Exponential moving average by group with ticks as the decay unit
uby_ema_tick.Rd
Creates an exponential moving average (EMA) UpdateByOp for each column in cols
, using ticks as the decay unit.
Arguments
- decay_ticks
Numeric scalar denoting the decay rate in ticks.
- cols
String or list of strings denoting the column(s) to operate on. Can be renaming expressions, i.e. “new_col = col”. Default is to compute the exponential moving average for all non-grouping columns.
- operation_control
OperationControl that defines how special cases will behave. See
?op_control
for more information.
Details
The formula used is $$a = e^{\frac{-1}{\tau}}$$ $$\bar{x}_0 = x_0$$ $$\bar{x}_i = a*\bar{x}_{i-1} + (1-a)*x_i$$
Where:
\(\tau\) is
decay_ticks
, an input parameter to the method.\(\bar{x}_i\) is the exponential moving average of column \(X\) at step \(i\).
\(x_i\) is the current value.
\(i\) denotes the time step, ranging from \(i=1\) to \(i = n-1\), where \(n\) is the number of elements in \(X\).
This function acts on aggregation groups specified with the by
parameter of the update_by()
caller function.
The aggregation groups are defined by the unique combinations of values in the by
columns. For example,
if by = c("A", "B")
, then the aggregation groups are defined by the unique combinations of values in the
A
and B
columns.
This function, like other Deephaven uby
functions, is a generator function. That is, its output is another
function called an UpdateByOp
intended to be used in a call to update_by()
. This detail is typically
hidden from the user. However, it is important to understand this detail for debugging purposes, as the output of
a uby
function can otherwise seem unexpected.
For more information, see the vignette on uby
functions by running
vignette("update_by")
.
Examples
if (FALSE) { # \dontrun{
library(rdeephaven)
# connecting to Deephaven server
client <- Client$new("localhost:10000", auth_type = "psk", auth_token = "my_secret_token")
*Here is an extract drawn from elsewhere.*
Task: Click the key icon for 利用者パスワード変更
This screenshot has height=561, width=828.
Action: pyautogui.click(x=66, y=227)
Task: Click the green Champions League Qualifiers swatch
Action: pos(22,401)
# create data frame, push to server, retrieve TableHandle
df <- data.frame(
timeCol = seq.POSIXt(as.POSIXct(Sys.Date()), as.POSIXct(Sys.Date() + 0.01), by = "1 sec")[1:500],
boolCol = sample(c(TRUE, FALSE), 500, TRUE),
col1 = sample(10000, size = 500, replace = TRUE),
col2 = sample(10000, size = 500, replace = TRUE),
col3 = 1:500
)
th <- client$import_table(df)
# compute 10-row exponential moving average of col1 and col2
th1 <- th$
update_by(uby_ema_tick(decay_ticks = 10, cols = c("col1Ema = col1", "col2Ema = col2")))
# compute 5-row exponential moving average of col1 and col2, grouped by boolCol
th2 <- th$
update_by(uby_ema_tick(decay_ticks = 5, cols = c("col1Ema = col1", "col2Ema = col2")), by = "boolCol")
# compute 20-row exponential moving average of col1 and col2, grouped by boolCol and parity of col3
th3 <- th$
update("col3Parity = col3 % 2")$
update_by(uby_ema_tick(decay_ticks = 20, cols = c("col1Ema = col1", "col2Ema = col2")), by = c("boolCol", "col3Parity"))
client$close()
} # }